From the Lab: Information Technology
New publications, experiments and breakthroughs in information technology–and what they mean.
T-Rays Heat Up
A semiconductor terahertz-laser source works at Room Temperature
Source: “Room Temperature Terahertz Quantum Cascade Laser
Source Based on Intracavity Difference-Frequency Generation”
Federico Capasso et al.
Applied Physics Letters 92: 201101
Results: Researchers have designed a semiconductor laser that emits terahertz radiation–or t-rays–at room temperature.
Why it matters: Terahertz radiation could enable sensitive chemical detection, ultrafast data transmission, and devices that “see through” walls and clothing. Today’s devices for emitting terahertz radiation, however, require expensive liquid-nitrogen cooling systems and are too bulky to be portable. The new terahertz laser source is a tiny semiconductor chip that doesn’t need to be cryogenically cooled.
Methods: On the chip, the researchers built a device called a quantum-cascade laser, which can emit two beams of infrared light at different frequencies. Inside the chip, semiconductors are arranged such that they not only relay the infrared beams but also emit a third beam whose frequency is the difference between those of the first two. The researchers adjusted the device so that the third beam is in the terahertz frequency range.

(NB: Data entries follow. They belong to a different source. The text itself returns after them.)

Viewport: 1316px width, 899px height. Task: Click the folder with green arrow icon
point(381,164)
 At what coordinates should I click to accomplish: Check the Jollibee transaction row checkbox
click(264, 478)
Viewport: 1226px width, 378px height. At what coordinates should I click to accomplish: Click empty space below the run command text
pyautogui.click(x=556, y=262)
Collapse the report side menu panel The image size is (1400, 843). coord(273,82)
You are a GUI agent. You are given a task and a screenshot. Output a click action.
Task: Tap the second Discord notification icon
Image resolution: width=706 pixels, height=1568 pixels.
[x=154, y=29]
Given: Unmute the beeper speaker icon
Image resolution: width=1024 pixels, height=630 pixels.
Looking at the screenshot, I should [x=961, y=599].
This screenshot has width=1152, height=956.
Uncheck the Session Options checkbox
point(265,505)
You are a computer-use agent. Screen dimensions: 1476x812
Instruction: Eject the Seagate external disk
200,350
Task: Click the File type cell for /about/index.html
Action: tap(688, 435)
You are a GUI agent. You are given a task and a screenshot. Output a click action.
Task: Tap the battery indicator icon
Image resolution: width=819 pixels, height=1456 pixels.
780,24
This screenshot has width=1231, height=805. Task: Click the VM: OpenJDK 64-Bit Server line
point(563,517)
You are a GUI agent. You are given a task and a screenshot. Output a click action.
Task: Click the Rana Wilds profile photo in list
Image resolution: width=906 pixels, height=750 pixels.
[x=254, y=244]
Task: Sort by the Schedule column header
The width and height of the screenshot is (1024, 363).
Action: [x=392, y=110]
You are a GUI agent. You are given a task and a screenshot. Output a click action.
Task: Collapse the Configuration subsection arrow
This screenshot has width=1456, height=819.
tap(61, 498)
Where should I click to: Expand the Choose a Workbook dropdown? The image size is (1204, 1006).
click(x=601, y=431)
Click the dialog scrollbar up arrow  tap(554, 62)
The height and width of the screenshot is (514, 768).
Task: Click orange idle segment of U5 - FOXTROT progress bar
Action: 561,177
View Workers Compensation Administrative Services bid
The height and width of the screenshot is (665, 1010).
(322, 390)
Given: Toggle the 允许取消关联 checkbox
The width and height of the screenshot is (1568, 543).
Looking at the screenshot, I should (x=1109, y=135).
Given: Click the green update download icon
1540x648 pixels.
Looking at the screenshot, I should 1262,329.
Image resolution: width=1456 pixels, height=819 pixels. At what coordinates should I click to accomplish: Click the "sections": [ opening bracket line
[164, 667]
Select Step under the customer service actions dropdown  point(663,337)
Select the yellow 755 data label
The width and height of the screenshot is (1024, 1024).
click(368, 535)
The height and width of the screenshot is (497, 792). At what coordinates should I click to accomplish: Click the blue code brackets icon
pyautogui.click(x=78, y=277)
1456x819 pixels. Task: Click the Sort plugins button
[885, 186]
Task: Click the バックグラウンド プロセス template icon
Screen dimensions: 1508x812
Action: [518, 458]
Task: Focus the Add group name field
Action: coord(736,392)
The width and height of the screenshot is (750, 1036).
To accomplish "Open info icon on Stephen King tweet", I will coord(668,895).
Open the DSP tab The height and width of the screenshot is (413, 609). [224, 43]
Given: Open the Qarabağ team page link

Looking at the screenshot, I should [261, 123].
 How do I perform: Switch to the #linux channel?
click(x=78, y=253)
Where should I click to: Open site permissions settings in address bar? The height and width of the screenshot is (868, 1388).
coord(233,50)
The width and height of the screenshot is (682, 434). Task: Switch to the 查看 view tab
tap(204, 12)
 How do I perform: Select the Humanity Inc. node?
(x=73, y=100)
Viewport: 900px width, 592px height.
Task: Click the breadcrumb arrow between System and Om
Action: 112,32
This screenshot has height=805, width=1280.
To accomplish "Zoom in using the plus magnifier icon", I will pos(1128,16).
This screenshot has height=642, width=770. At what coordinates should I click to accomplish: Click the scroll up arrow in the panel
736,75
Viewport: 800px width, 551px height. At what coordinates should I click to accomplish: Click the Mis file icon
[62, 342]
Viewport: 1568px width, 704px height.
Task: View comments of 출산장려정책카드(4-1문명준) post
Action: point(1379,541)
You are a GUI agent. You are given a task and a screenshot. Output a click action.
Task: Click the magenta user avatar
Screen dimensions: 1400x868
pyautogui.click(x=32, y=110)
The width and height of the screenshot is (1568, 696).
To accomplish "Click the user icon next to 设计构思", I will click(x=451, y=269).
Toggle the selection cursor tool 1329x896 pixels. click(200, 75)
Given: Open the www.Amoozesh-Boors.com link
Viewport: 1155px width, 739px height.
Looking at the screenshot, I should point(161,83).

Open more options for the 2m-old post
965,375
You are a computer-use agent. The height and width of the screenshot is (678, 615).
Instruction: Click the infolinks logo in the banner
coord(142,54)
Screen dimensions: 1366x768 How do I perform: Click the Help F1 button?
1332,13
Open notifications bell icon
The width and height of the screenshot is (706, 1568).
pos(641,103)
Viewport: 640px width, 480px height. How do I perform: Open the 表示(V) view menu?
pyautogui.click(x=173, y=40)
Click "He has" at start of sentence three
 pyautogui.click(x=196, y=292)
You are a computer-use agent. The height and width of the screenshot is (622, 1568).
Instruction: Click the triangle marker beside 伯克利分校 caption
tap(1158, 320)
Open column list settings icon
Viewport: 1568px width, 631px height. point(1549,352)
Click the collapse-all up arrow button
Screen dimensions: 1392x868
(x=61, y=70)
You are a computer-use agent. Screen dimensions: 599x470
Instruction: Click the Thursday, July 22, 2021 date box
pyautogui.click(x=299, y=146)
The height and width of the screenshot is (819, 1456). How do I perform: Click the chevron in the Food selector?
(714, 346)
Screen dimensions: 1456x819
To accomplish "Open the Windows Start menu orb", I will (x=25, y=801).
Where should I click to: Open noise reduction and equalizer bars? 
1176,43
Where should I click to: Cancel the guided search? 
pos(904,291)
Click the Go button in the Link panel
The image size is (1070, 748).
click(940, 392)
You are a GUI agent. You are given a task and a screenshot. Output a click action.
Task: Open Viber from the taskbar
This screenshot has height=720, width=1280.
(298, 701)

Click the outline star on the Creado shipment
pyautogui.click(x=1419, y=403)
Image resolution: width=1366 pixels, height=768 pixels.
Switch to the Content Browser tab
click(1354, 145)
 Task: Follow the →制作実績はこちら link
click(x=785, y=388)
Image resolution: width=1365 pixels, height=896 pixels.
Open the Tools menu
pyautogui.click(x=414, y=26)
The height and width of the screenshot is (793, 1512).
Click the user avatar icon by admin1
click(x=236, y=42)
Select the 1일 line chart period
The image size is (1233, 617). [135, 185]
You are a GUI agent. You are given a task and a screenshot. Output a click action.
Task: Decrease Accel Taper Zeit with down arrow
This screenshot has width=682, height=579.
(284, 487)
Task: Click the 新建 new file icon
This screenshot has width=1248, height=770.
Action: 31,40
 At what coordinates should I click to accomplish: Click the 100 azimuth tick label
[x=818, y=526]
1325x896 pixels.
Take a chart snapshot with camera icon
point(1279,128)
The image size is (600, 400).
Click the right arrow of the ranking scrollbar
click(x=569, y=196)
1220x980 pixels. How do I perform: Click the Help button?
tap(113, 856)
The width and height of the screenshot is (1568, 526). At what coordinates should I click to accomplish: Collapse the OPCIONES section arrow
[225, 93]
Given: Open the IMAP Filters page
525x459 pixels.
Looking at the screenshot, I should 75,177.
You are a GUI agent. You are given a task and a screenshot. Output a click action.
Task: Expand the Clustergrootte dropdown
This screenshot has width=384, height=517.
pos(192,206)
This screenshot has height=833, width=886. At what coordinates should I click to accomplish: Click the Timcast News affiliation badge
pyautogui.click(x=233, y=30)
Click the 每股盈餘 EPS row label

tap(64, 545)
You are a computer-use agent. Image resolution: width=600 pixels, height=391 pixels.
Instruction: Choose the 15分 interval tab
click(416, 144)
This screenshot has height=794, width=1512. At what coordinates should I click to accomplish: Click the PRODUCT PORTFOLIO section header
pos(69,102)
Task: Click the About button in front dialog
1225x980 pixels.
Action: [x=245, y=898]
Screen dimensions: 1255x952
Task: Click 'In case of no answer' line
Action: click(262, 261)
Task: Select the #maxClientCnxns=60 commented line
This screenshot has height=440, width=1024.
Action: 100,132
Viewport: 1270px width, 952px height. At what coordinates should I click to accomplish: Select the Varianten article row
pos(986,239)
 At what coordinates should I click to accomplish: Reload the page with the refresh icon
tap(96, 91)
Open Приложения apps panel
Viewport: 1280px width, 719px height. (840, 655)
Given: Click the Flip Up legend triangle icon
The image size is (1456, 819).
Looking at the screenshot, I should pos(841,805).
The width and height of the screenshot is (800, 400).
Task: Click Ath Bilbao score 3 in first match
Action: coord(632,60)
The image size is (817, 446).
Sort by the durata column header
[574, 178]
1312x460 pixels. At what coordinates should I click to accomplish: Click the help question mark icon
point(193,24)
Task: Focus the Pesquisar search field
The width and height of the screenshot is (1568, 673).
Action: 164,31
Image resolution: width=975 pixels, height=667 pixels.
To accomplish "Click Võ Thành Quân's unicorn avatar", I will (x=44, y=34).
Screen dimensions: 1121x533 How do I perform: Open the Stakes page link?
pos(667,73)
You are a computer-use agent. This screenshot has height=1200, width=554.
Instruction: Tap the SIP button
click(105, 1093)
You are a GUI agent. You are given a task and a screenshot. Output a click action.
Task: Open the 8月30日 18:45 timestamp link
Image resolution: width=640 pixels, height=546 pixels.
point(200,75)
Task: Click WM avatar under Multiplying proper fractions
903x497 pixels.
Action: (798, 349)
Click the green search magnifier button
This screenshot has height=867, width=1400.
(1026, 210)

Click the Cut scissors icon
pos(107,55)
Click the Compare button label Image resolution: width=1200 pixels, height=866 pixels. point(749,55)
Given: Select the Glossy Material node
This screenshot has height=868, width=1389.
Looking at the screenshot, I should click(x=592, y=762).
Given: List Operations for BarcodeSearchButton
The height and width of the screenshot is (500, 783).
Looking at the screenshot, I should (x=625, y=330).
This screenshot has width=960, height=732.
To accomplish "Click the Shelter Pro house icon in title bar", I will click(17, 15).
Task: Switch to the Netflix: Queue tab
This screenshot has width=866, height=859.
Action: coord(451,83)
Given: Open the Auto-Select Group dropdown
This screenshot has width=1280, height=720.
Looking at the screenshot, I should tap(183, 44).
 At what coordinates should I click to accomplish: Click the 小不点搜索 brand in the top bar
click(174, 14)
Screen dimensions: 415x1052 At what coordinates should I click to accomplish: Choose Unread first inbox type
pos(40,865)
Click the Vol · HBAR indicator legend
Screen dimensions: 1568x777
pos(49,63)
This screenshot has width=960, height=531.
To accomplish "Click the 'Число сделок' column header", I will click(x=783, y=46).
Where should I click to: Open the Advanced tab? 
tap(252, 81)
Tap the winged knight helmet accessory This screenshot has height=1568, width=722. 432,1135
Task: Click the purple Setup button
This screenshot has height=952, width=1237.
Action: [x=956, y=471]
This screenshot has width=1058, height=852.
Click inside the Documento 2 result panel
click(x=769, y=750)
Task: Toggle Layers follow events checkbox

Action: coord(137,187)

Next steps: Currently, the terahertz rays shine from the edge of the chip, which limits the total power of the laser. The researchers plan to adapt the device to force the light out of the top surface, which should increase its power.
Modeling the Climate
A low-power supercomputer could lead to ultrahigh-resolution climate models
Source: “Towards Ultra-High Resolution Models of Climate
John Shalf et al.
International Journal of High Performance Computing Applications 22: 149-165
Results: Engineers and scientists at Lawrence Berkeley National Laboratory have designed a low-power supercomputer that can resolve climate models to the kilometer.
Why it matters: Today’s supercomputers aren’t nearly powerful enough to run algorithms that predict future weather with kilometer-scale resolution–algorithms that would allow researchers to improve the overall accuracy of climate models and better inform local decisions about how to adapt to global warming. The proposed supercomputer would be not only more powerful but hundreds of times more power efficient than any other supercomputer, making such calculations cost effective.
Methods: The researchers used chip design software made by Tensilica, a chip manufacturer in Santa Clara, CA, to build a processor with only the functions necessary for weather modeling, as opposed to the general-purpose chips commonly used in today’s supercomputers. They are also custom-designing the chip’s memory and the circuitry that connects its 32 processors–or “cores”–to reduce inefficiencies and minimize power consumption. The climate model that will run on the machine splits the globe into 20 million cells–one for each core in the supercomputer–and will be able to simulate the movement of storm systems and weather fronts.
Next steps: The researchers still need to finalize the design of the 20-million-core supercomputer. They also plan to run the climate model on simulations of the supercomputer, looking for problems with either the hardware or the software and opportunities to optimize performance and energy use.